EXERCISE AIM ▸ Repeat the records below word for word, beginning at the line that has "Forgot your password? (149, 259)" and stopping after the line that has "デニムアウター (133, 262)". Leave out the pictures.

MATERIAL PROVIDED ▸
## BEGIN

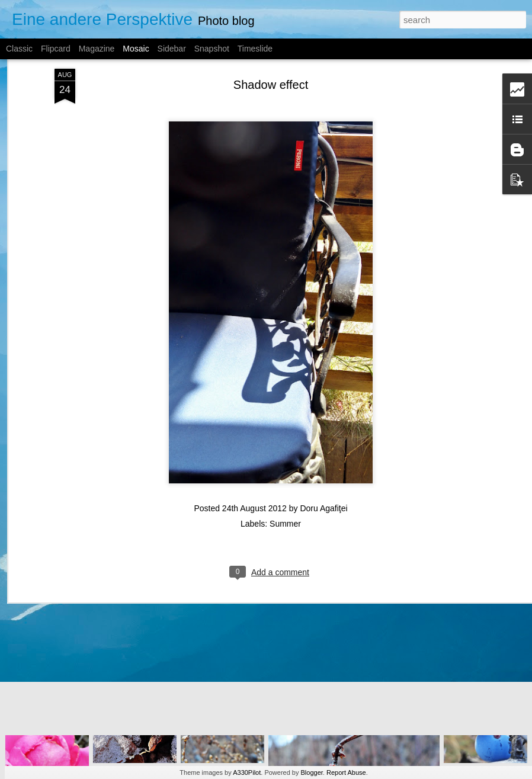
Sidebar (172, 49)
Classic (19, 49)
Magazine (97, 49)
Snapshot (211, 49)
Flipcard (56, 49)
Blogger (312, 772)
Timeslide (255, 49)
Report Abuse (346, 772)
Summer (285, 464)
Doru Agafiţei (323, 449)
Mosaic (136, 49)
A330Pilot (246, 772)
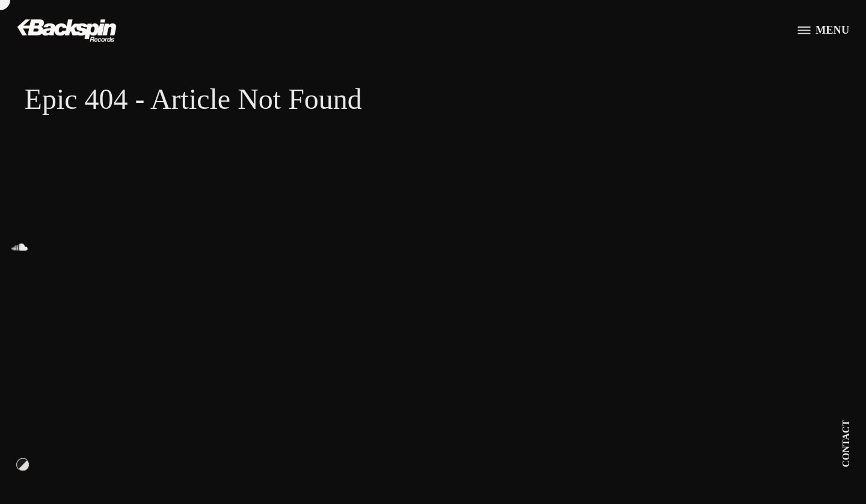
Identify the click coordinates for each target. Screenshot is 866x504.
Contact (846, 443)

## END
## BEGIN

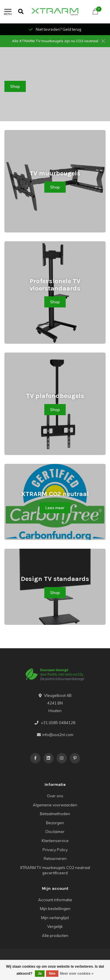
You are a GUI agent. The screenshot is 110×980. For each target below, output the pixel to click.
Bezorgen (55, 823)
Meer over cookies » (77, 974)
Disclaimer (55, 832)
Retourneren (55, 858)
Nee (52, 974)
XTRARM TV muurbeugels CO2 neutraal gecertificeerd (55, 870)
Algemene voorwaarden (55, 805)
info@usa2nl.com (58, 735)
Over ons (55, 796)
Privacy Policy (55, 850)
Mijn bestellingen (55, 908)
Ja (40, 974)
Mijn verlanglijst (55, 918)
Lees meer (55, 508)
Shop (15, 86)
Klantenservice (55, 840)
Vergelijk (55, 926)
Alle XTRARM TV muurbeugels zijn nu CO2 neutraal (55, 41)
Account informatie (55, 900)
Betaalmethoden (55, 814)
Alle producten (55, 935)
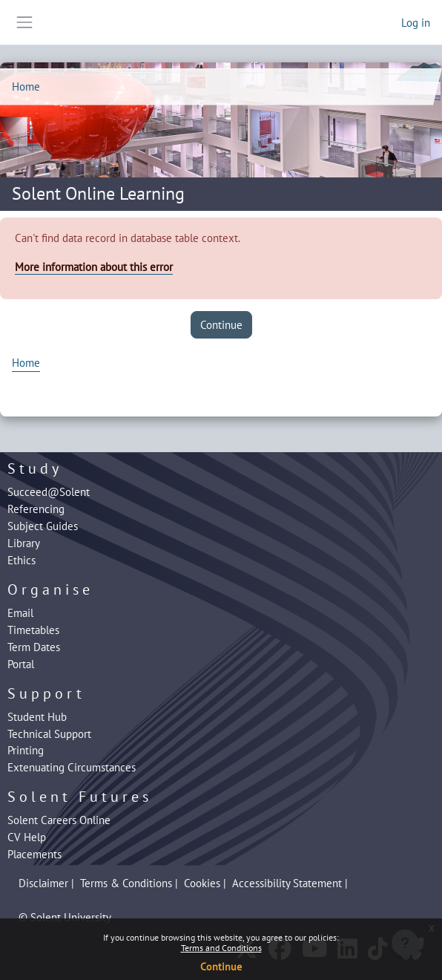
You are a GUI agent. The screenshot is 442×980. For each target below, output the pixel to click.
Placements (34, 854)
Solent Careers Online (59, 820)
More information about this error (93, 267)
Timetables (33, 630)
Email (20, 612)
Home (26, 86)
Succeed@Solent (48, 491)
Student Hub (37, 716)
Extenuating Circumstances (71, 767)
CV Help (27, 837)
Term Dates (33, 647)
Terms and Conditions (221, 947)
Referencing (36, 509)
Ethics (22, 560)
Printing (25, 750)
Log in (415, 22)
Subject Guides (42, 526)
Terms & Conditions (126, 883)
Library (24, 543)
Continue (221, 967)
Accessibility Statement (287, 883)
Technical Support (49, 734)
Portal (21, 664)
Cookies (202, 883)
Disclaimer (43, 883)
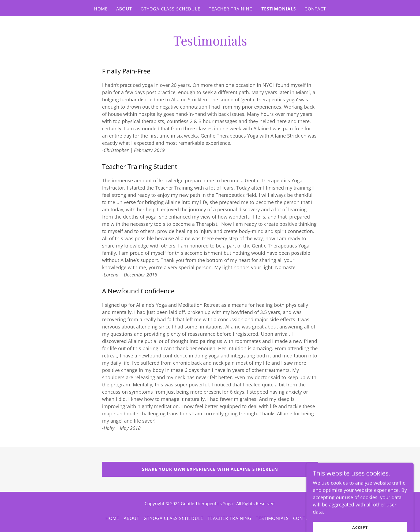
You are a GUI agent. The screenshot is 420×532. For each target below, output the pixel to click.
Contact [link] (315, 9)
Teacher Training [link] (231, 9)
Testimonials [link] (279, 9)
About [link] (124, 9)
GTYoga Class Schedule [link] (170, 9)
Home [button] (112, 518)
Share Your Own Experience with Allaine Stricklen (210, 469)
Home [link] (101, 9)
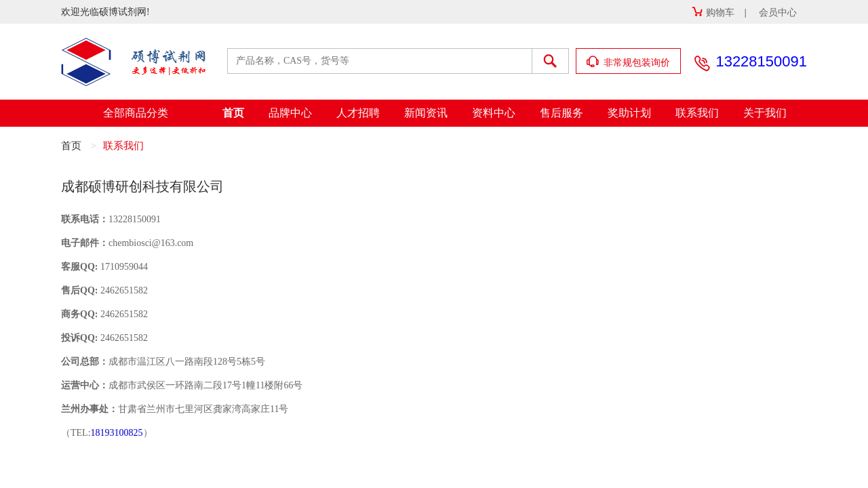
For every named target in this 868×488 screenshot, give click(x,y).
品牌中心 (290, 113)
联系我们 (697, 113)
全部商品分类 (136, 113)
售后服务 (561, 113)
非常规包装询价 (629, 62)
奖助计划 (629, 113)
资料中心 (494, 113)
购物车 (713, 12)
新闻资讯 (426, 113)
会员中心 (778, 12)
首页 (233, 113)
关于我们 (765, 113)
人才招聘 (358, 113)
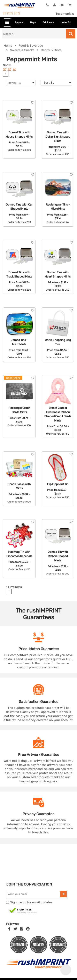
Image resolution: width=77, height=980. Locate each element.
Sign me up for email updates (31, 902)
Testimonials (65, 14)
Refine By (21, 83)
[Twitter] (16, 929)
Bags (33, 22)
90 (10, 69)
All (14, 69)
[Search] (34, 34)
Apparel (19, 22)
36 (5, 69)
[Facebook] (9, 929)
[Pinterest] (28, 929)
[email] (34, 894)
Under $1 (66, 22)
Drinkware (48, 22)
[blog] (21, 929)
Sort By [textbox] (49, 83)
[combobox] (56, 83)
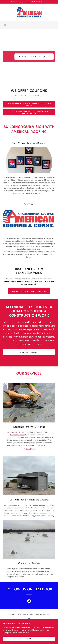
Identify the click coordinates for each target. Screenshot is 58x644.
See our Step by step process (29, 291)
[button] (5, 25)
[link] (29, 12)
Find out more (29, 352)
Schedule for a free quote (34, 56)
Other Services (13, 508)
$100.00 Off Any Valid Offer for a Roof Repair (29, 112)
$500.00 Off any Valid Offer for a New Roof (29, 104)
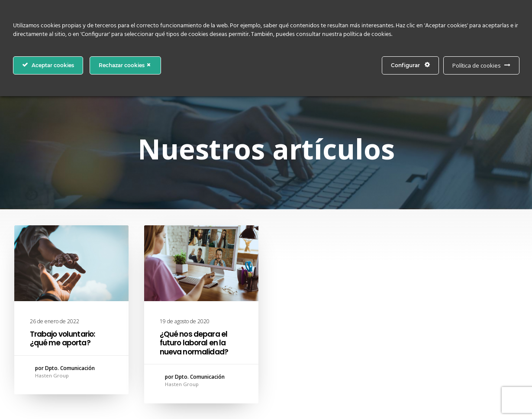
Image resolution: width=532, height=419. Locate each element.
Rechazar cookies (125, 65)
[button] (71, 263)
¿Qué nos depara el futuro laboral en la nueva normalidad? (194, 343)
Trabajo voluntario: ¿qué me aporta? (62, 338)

## END
## BEGIN

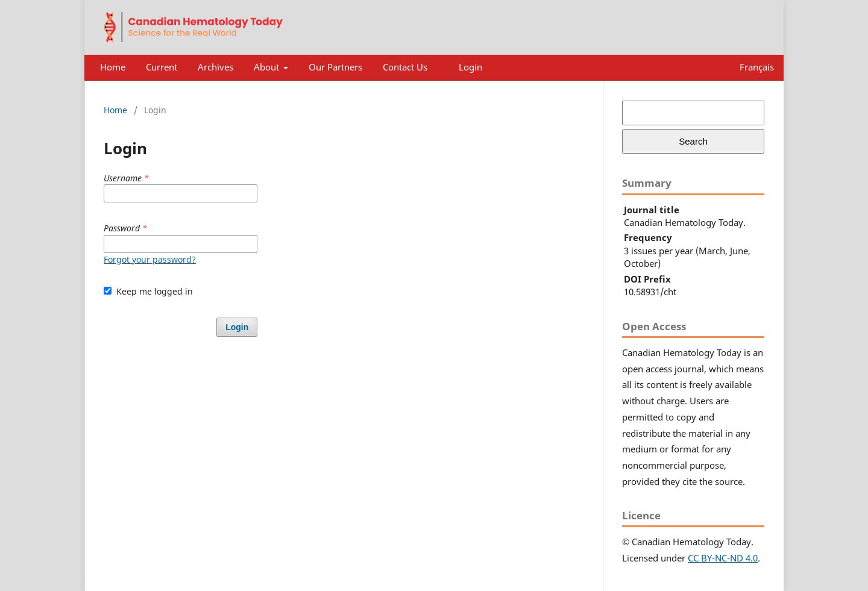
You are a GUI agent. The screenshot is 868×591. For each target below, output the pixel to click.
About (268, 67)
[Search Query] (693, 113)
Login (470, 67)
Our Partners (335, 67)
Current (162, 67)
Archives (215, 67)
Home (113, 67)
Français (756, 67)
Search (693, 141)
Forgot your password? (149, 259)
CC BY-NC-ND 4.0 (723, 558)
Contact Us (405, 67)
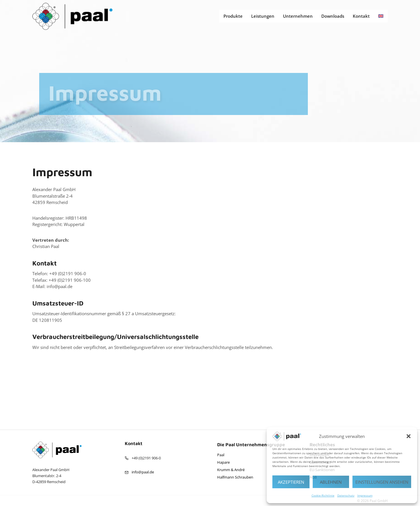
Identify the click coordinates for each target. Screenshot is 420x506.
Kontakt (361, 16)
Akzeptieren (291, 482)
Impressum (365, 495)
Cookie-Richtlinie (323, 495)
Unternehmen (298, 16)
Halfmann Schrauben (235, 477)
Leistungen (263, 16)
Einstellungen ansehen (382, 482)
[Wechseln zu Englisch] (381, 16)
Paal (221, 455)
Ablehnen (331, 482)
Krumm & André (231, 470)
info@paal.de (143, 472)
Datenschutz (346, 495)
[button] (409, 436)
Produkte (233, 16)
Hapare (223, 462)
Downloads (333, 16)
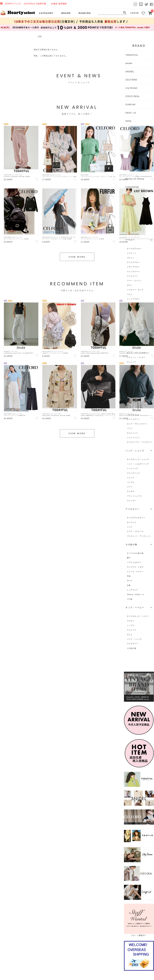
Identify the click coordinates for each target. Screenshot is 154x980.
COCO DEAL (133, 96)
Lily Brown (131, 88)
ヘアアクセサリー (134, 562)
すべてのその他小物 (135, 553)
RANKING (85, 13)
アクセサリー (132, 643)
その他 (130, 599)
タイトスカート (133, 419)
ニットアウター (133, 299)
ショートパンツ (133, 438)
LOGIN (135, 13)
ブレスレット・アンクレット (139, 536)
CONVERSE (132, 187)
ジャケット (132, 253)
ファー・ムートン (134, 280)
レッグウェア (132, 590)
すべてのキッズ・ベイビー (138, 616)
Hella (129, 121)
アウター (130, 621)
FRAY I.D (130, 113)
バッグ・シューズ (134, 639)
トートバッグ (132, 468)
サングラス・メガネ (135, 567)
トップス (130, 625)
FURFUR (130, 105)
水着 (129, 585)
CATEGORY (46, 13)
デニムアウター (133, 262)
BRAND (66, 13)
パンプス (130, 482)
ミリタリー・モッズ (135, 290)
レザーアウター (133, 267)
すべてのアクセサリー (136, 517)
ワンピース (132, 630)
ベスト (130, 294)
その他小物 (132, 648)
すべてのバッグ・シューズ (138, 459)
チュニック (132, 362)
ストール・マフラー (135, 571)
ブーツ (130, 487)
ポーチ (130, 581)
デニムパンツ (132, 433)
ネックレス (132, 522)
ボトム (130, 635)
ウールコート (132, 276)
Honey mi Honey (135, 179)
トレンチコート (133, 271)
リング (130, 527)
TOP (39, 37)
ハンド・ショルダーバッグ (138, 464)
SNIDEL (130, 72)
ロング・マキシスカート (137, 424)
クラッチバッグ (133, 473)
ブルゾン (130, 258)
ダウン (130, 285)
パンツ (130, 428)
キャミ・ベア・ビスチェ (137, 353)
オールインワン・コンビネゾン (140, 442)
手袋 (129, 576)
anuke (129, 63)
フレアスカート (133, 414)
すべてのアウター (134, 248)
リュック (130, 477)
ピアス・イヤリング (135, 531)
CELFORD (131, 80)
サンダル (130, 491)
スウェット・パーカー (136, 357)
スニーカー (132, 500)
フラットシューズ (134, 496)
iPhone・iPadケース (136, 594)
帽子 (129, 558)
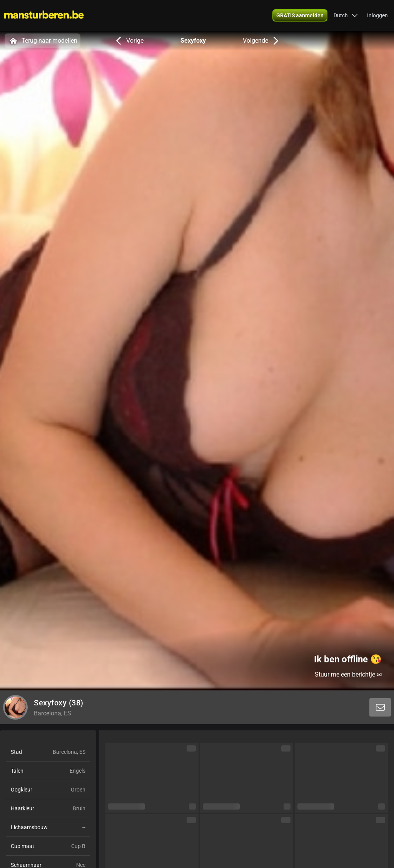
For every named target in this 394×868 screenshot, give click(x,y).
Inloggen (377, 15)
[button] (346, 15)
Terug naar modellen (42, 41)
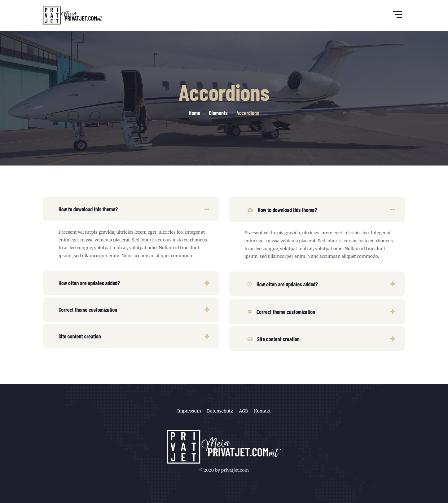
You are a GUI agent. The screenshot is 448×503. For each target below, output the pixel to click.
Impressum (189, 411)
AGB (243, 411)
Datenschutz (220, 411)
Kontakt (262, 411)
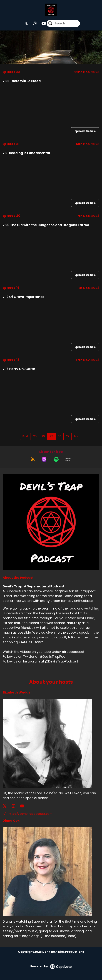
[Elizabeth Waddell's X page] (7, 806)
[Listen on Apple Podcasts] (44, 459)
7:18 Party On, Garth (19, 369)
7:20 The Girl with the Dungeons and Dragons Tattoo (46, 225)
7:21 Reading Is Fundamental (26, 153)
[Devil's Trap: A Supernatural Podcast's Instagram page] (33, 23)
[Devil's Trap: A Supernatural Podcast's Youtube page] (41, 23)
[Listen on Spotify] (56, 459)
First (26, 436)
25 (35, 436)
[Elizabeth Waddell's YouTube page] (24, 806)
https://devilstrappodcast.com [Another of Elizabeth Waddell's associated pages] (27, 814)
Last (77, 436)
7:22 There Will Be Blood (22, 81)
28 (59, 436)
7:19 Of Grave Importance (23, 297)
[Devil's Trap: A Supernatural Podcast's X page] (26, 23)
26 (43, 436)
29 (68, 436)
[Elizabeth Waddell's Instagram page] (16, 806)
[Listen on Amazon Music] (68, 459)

## END

FULL OUTPUT ▸
Forgot your password? (149, 259)
CC BY-NC-ND 4.0 (723, 558)
Contact Us (405, 67)
Identify the click coordinates for each target. Screenshot is 420x506.
Kontakt (361, 16)
Akzeptieren (291, 482)
Impressum (365, 495)
Cookie-Richtlinie (323, 495)
Unternehmen (298, 16)
Halfmann Schrauben (235, 477)
Leistungen (263, 16)
Einstellungen ansehen (382, 482)
[Wechseln zu Englisch] (381, 16)
Paal (221, 455)
Ablehnen (331, 482)
Krumm & André (231, 470)
info@paal.de (143, 472)
Datenschutz (346, 495)
[button] (409, 436)
Produkte (233, 16)
Hapare (223, 462)
Downloads (333, 16)
Identify the click coordinates for each target. Screenshot is 154x980.
COCO DEAL (133, 96)
Lily Brown (131, 88)
ヘアアクセサリー (134, 562)
すべてのその他小物 (135, 553)
RANKING (85, 13)
アクセサリー (132, 643)
その他 (130, 599)
タイトスカート (133, 419)
ニットアウター (133, 299)
ショートパンツ (133, 438)
LOGIN (135, 13)
ブレスレット・アンクレット (139, 536)
CONVERSE (132, 187)
ジャケット (132, 253)
ファー・ムートン (134, 280)
レッグウェア (132, 590)
すべてのキッズ・ベイビー (138, 616)
Hella (129, 121)
アウター (130, 621)
FRAY I.D (130, 113)
バッグ・シューズ (134, 639)
トートバッグ (132, 468)
サングラス・メガネ (135, 567)
トップス (130, 625)
FURFUR (130, 105)
水着 (129, 585)
CATEGORY (46, 13)
デニムアウター (133, 262)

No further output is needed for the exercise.